Voyage au bout d’ici, en 2023 (suite)

Vœux 2023

Partie 2/2

Le voyage, c’est aussi une façon de porter l’attention. Le voyage est une rencontre. Le voyage est une pensée. Le voyage est le bruit du vent ou le chant du merle, sur sa branche perchée. Fermer les yeux. Le voyage, c’est aussi ici. Sur le chemin de halage, le long de la rivière, le sentier qui traverse le bois, juste derrière, et puis tout au bout le pré encore un peu sauvage, laissé en friche. C’est encore, le sourire de la grand-mère que tu ne connais pas mais à qui tu dis bonjour et qui te raconte un fragment de sa vie, le regard de ce passant jamais vu sur qui tu poses les yeux, même un bref instant, et qui te reconnaît.

J’ai connu les douars d’un autre âge au nord de l’Afrique, les villes et villages d’Orient, les mégalopoles japonaises ou encore les forêts et collines des Balkans, la mer d’Egée, la Noire ou la Baltique, le Pacifique, le Sahara ou le désert du Thar. Mais je n’avais pas fini de rencontrer tous ces gens et toutes ces histoires lorsque j’ai décidé d’arrêter le chemin de mes voyages lointains. Je ne verrai donc jamais les traces des civilisations Incas ou Maya, je ne rencontrerai pas les peuples aborigènes, je ne saluerai pas les animaux du parc Kruger, je n’arpenterai pas les mégalopoles du continent américain, pas plus que le désert des Mojaves, le parc de Séquoia ou de Joshua Tree. Encore moins les glaciers de l’Arctique et de l’Antarctique. J’aurais aimé pourtant ! Mais non.

Promenades. Rencontres. Lectures. Des photographies et de très beaux films nous font aussi entrevoir le monde de là-bas. Mais d’abord, les récits ! Dans-un-monde-saturé-d’images-où-il-n’y-a-plus-vraiment-de-regard, nos-yeux-là-où-nous-portent-nos-pieds-et-les-mots-laissés-sur-le-papier-sont-les-plus-grands-voyages !

Je me rappelle les forêts que l’on visitait en primaire et ces sentiers en sous-bois arpentés en file indienne. Quels merveilleux souvenirs ! À l’invite de l’instituteur, nous observions les insectes, les feuilles, les branches, les mousses. J’y ai sans doute trouvé le goût de ces petits voyages, d’ici et de maintenant.
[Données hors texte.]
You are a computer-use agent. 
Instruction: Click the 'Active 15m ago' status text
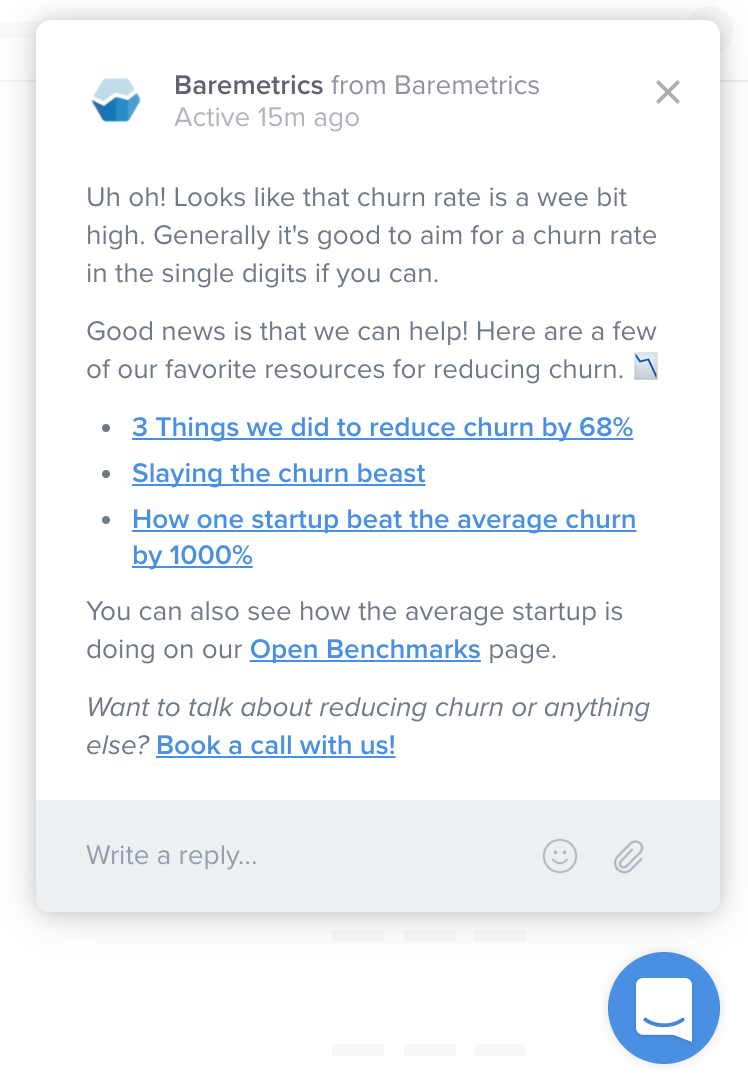(x=267, y=117)
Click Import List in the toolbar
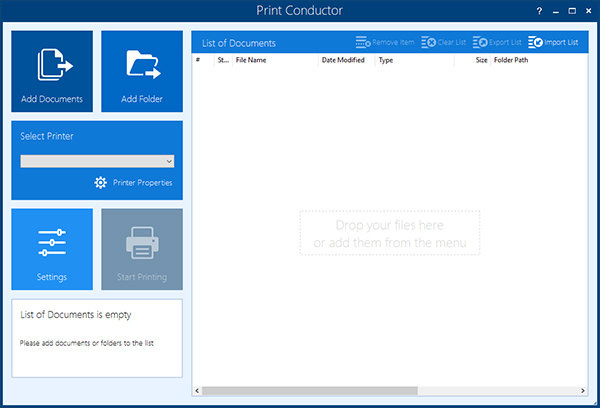 pyautogui.click(x=553, y=42)
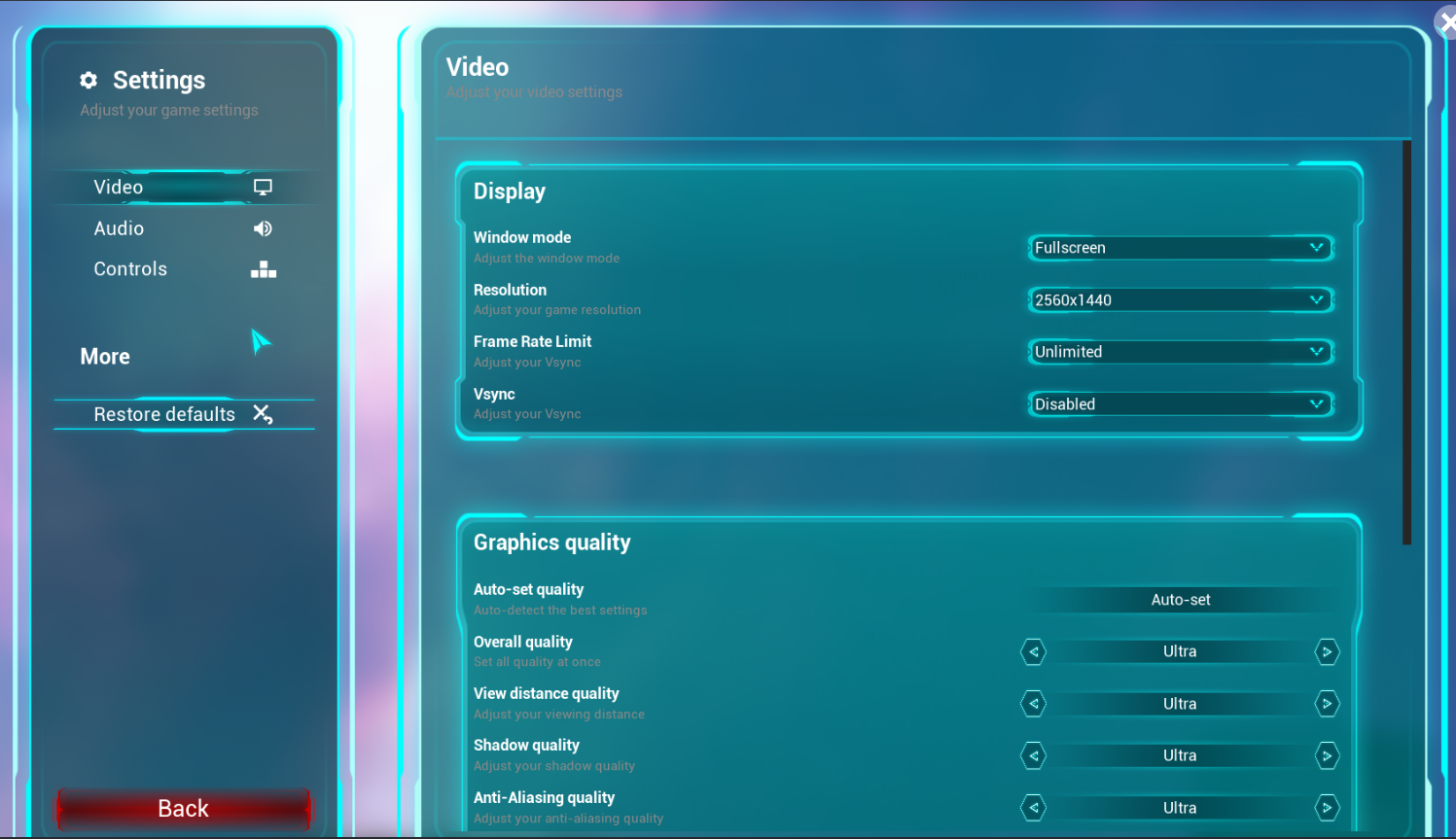Decrease Overall quality with left arrow
The width and height of the screenshot is (1456, 839).
(1033, 651)
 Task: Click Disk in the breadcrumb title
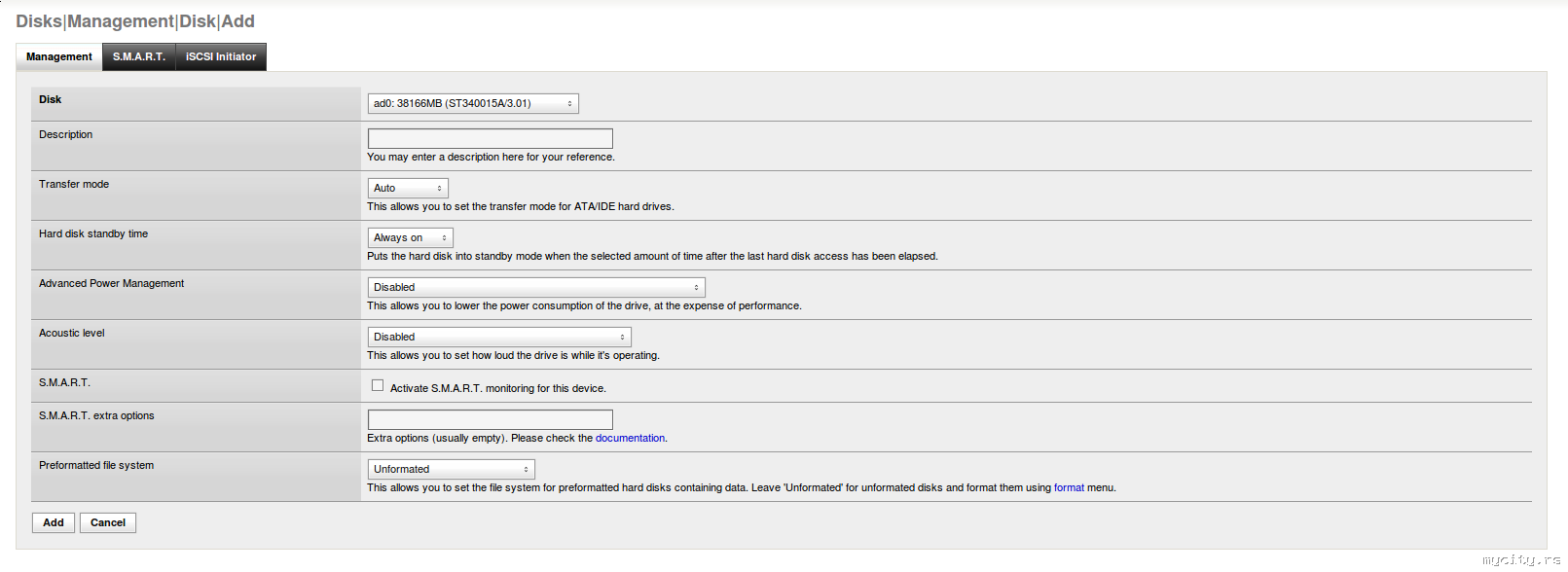(197, 21)
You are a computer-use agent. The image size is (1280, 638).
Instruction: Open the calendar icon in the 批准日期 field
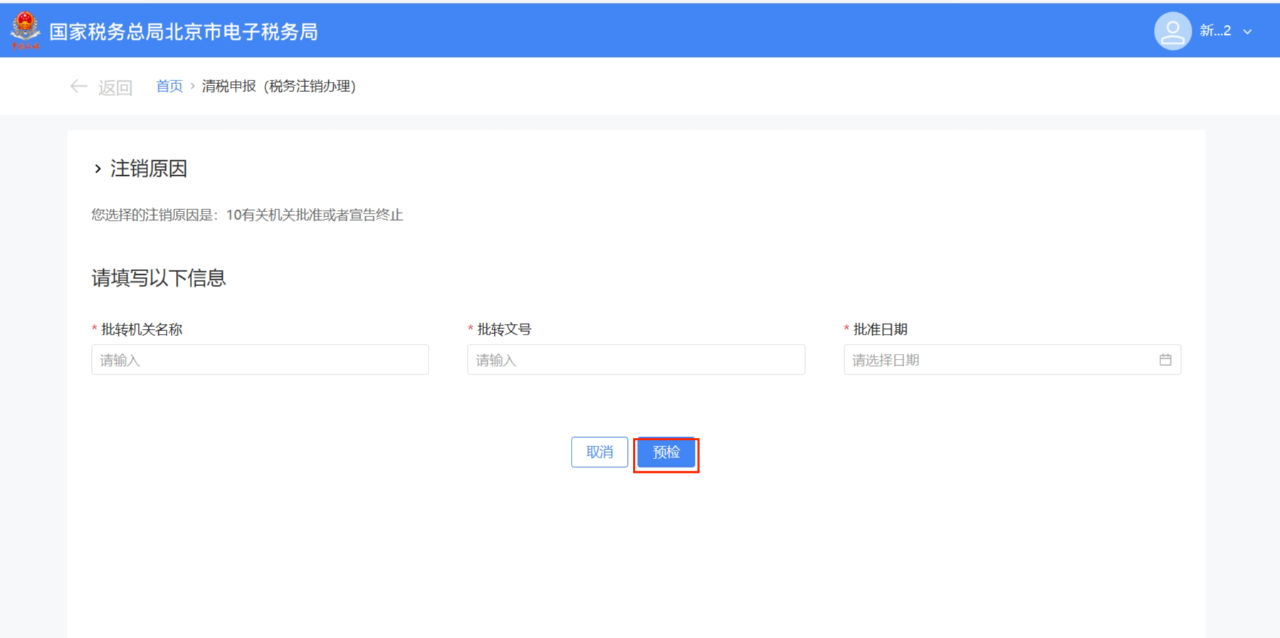tap(1163, 359)
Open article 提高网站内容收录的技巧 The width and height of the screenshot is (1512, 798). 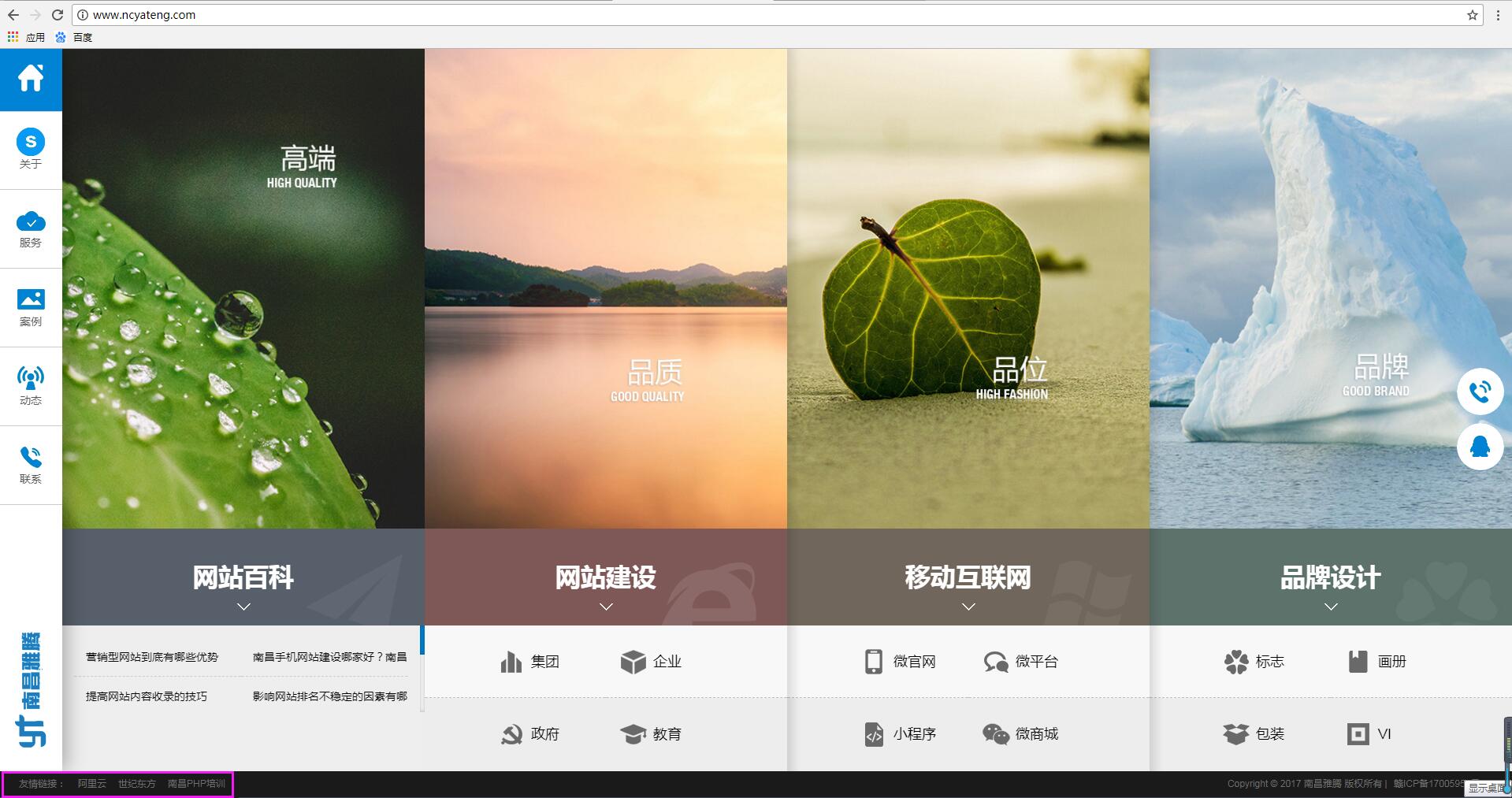(147, 696)
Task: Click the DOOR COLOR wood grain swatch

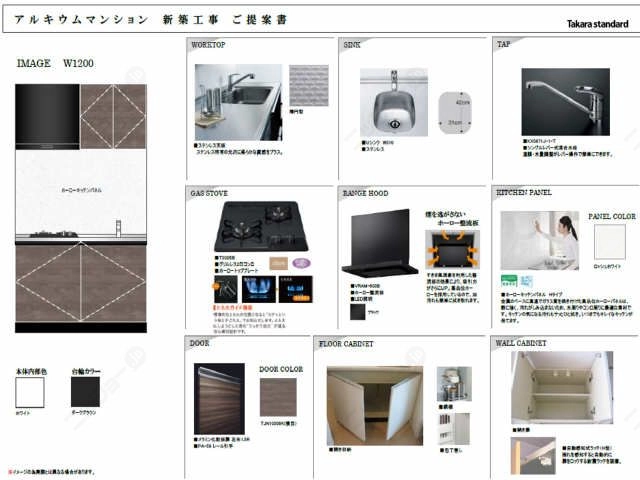Action: [x=278, y=398]
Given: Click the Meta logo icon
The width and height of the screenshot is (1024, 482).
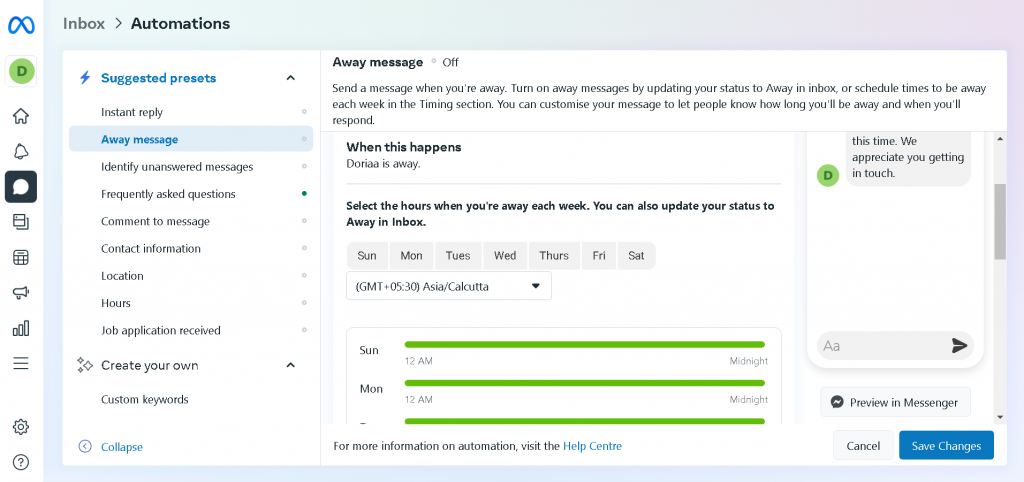Looking at the screenshot, I should pos(21,25).
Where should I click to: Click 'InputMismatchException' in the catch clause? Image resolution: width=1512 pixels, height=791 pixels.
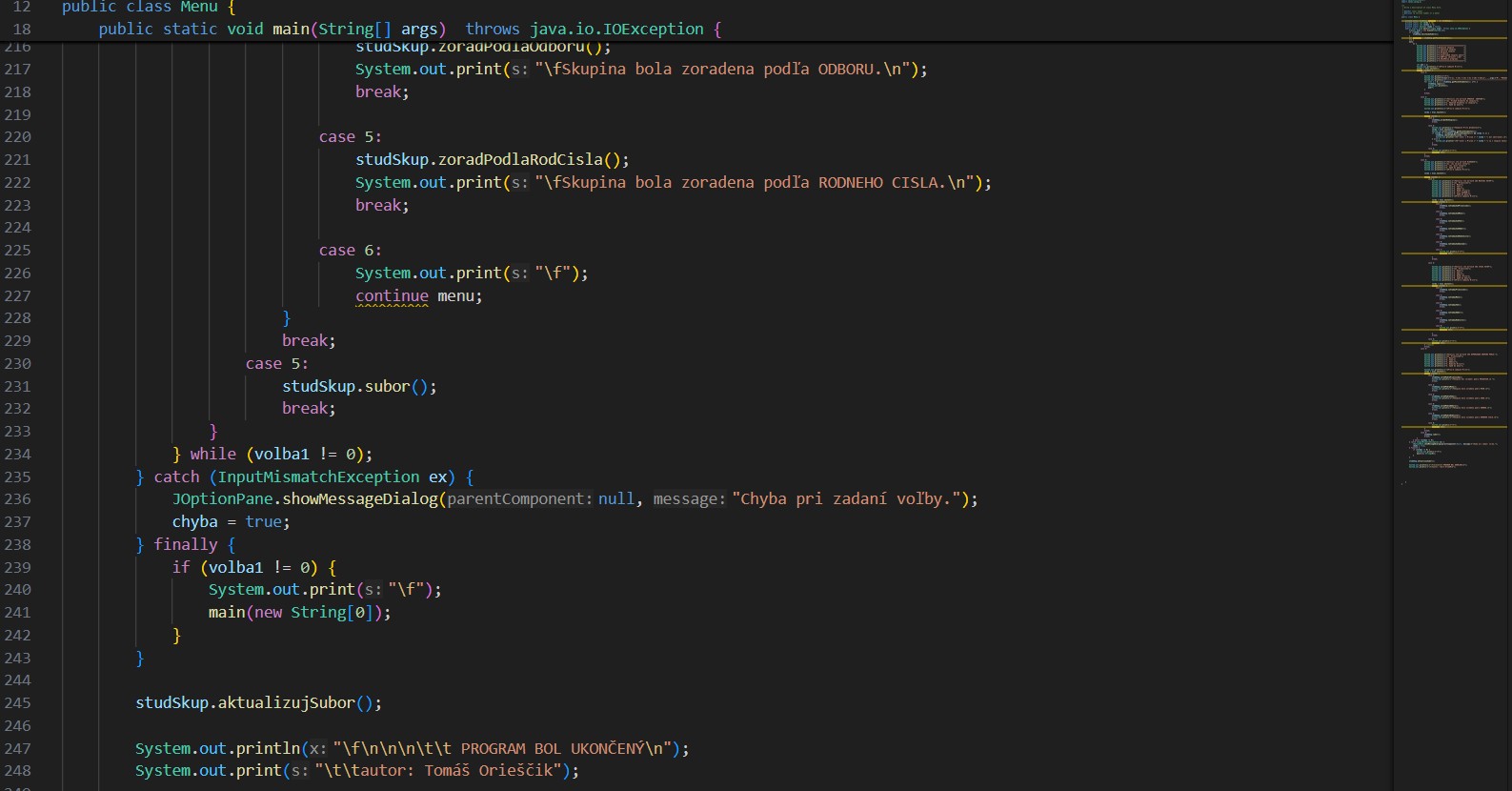point(318,477)
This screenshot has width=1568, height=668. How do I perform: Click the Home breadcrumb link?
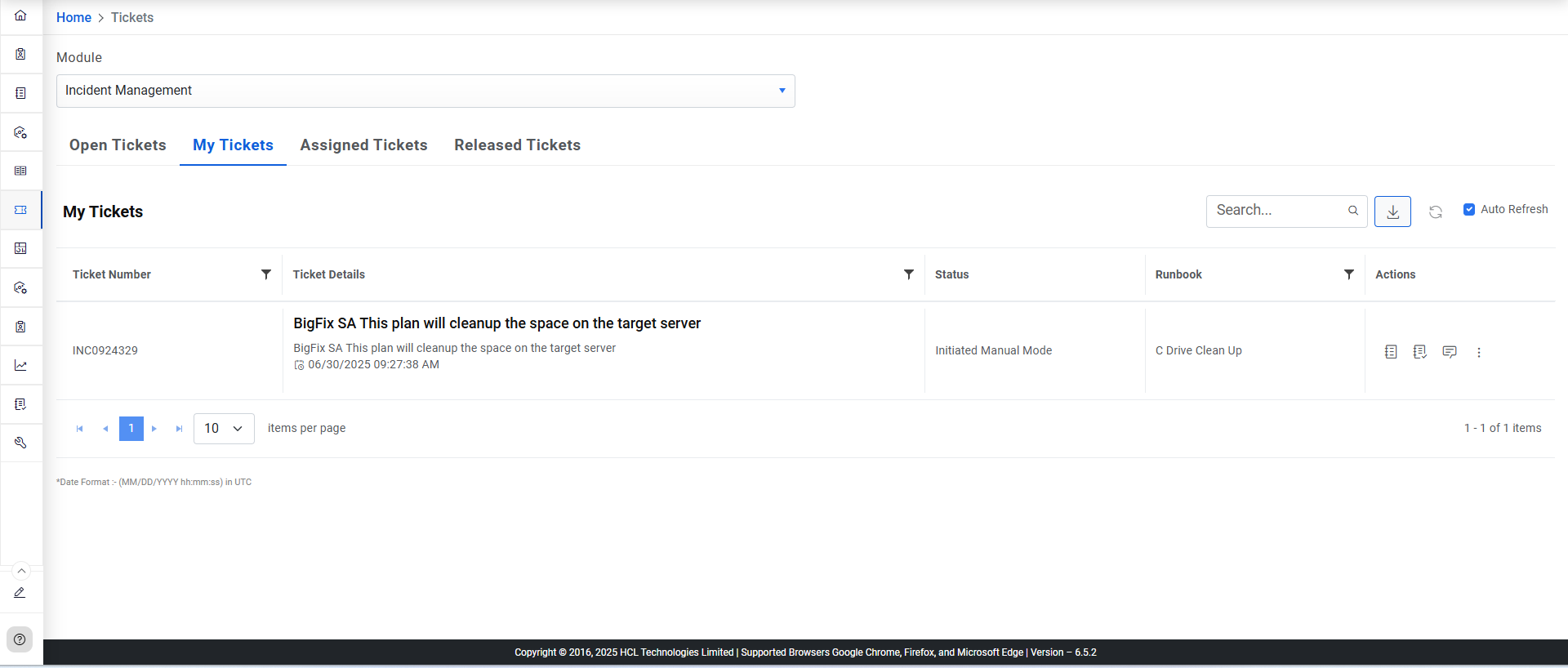point(74,18)
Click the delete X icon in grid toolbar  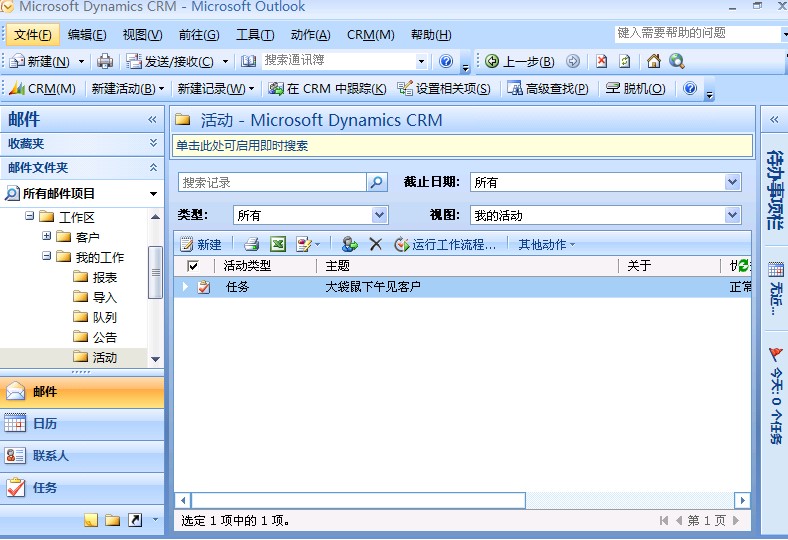[x=376, y=244]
Aujourd’hui, moins de 50 ans plus tard, on nous apprend que l’école ne promène plus les enfants dans la forêt, n’offre plus la curiosité et l’observation du vivant. Des générations toutes neuves qui savent bien mieux que nous s’inquiéter du climat, s’éloignent de la nature. On dit pourtant que l’on ne protège que ce que l’on connaît. Où vont-ils trouver l’enchantement du monde ?


L’écho d’un beau rêve m’est arrivé aujourd’hui : celui de faire renaître une forêt primaire1 de 70 000 hectares dans le Jura, à partir d’une forêt existante. Il me souvient alors L’Homme qui plantait des arbres que Jean Giono écrivit en 1953. Porté par le botaniste Francis Hallé, ce projet de forêt primaire traverserait les siècles et les frontières pour que la nature puisse à nouveau y évoluer de façon autonome, renouvelle et développe sa faune et sa flore sans aucune intervention humaine !

C’est beau. C’est essentiel. Je respire l’odeur de la mousse, j’entends le bruissement des petits êtres des bois sur les feuilles échouées au sol, le pinson des forêts, la musaraigne, l’écureuil roux.
Et je voyage. Ici. En 2023.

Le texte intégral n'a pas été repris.